- _Exercise aim_:
Print the lines from the one containing "This screenshot has height=1568, width=724." through the end of the listing below, exactly as written. Any pictures stay out.

- _Information provided_:
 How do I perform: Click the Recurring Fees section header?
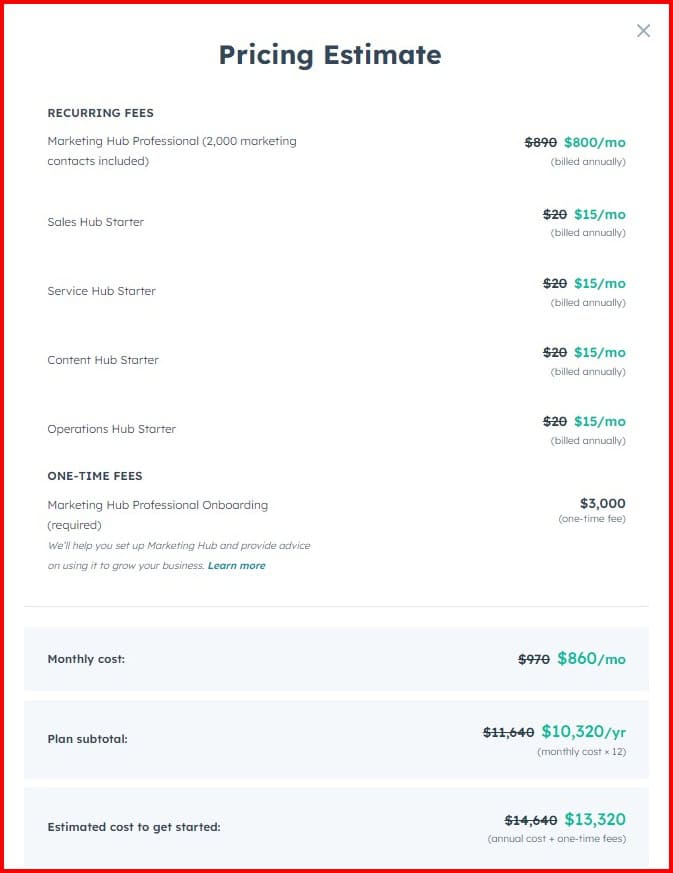pyautogui.click(x=100, y=113)
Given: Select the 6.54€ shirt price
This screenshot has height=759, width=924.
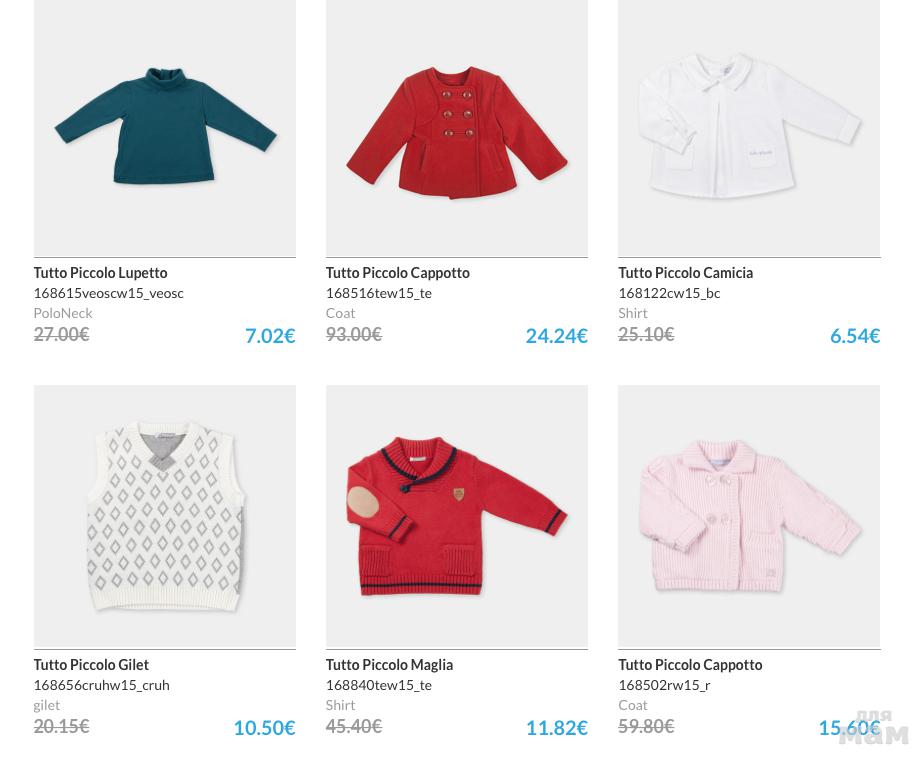Looking at the screenshot, I should [854, 336].

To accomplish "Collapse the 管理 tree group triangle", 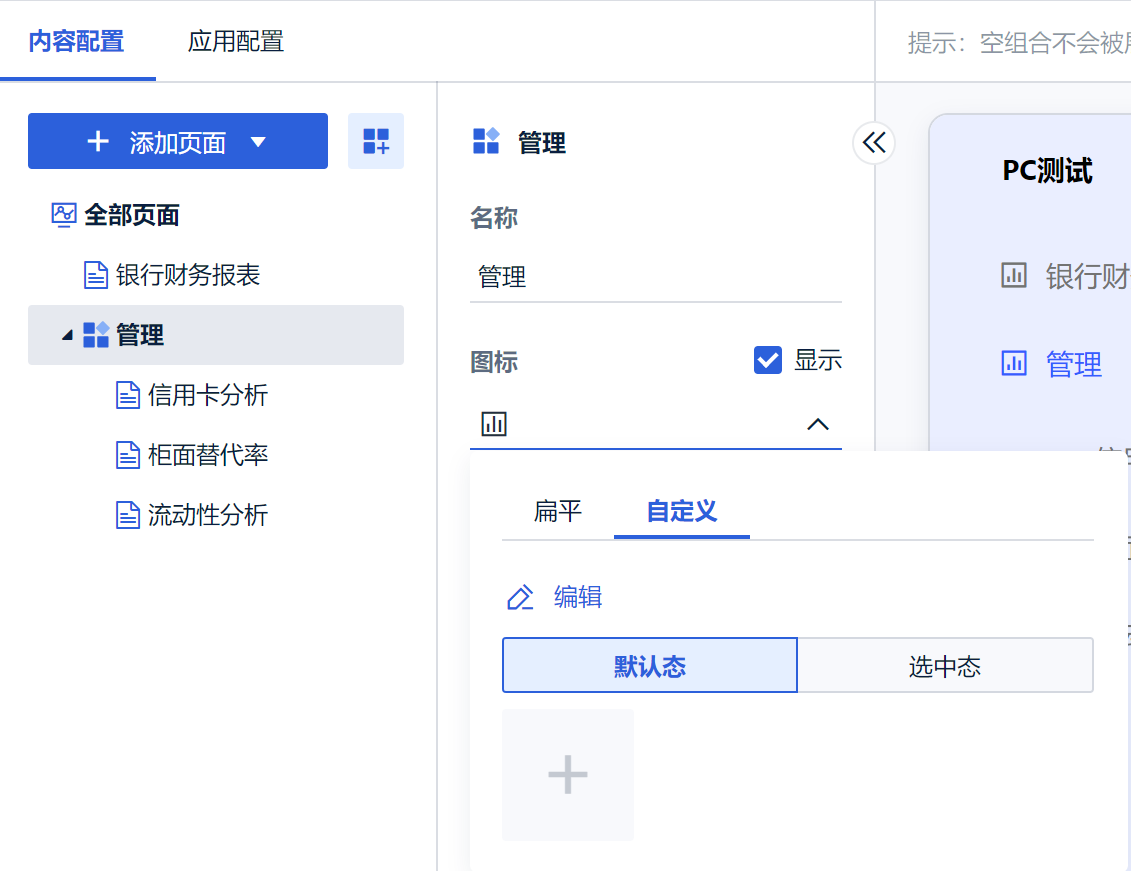I will click(67, 335).
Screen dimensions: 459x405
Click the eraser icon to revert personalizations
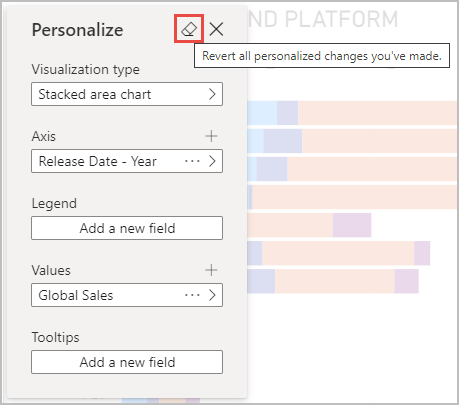coord(189,29)
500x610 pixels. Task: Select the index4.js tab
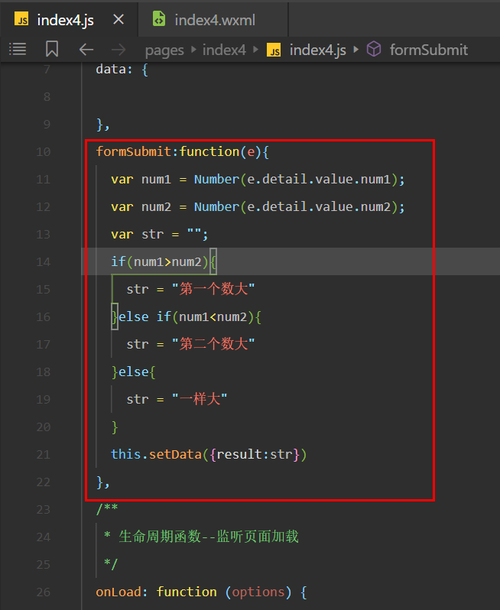[x=65, y=20]
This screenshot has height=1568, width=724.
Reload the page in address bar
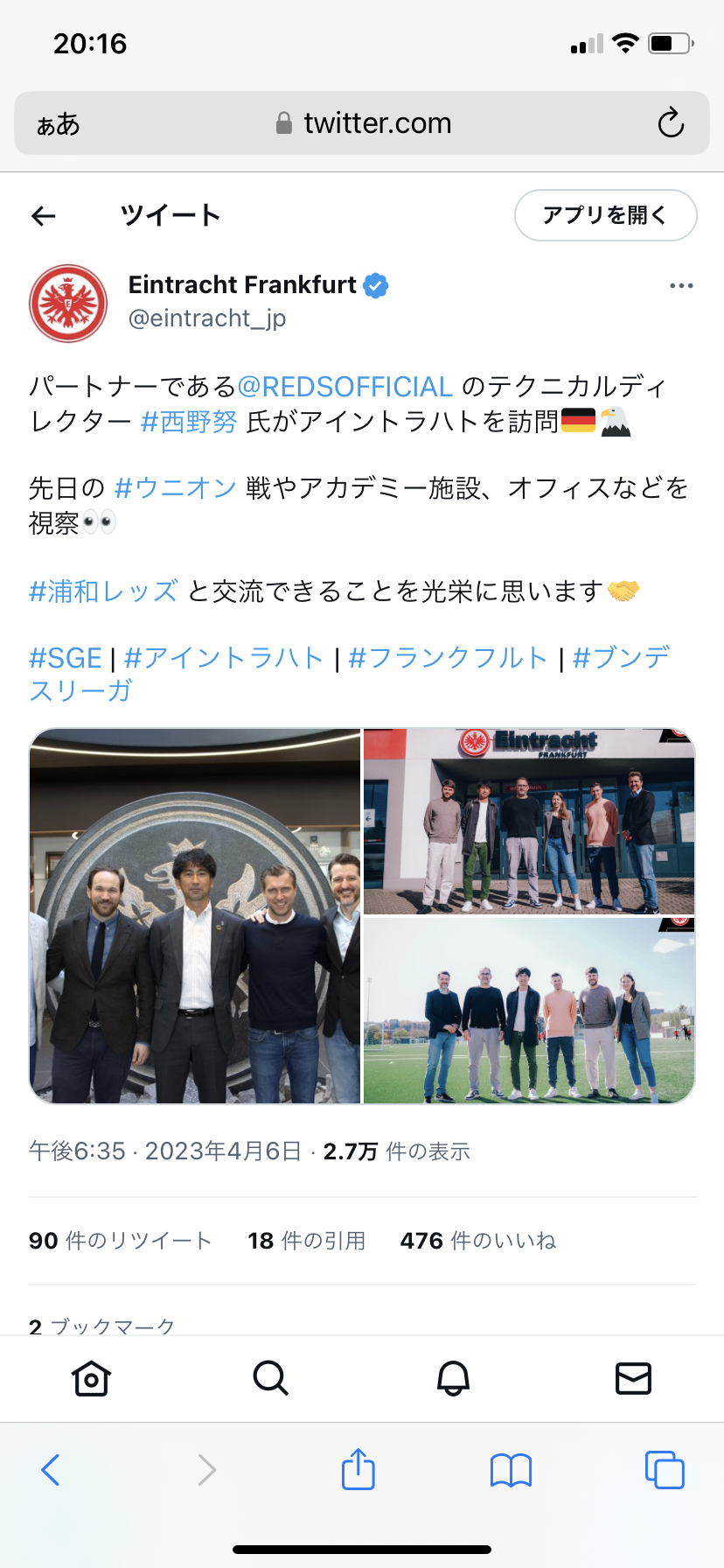pos(671,123)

- _Answer_:
This screenshot has height=1568, width=724.
Reload the page in address bar
pos(671,123)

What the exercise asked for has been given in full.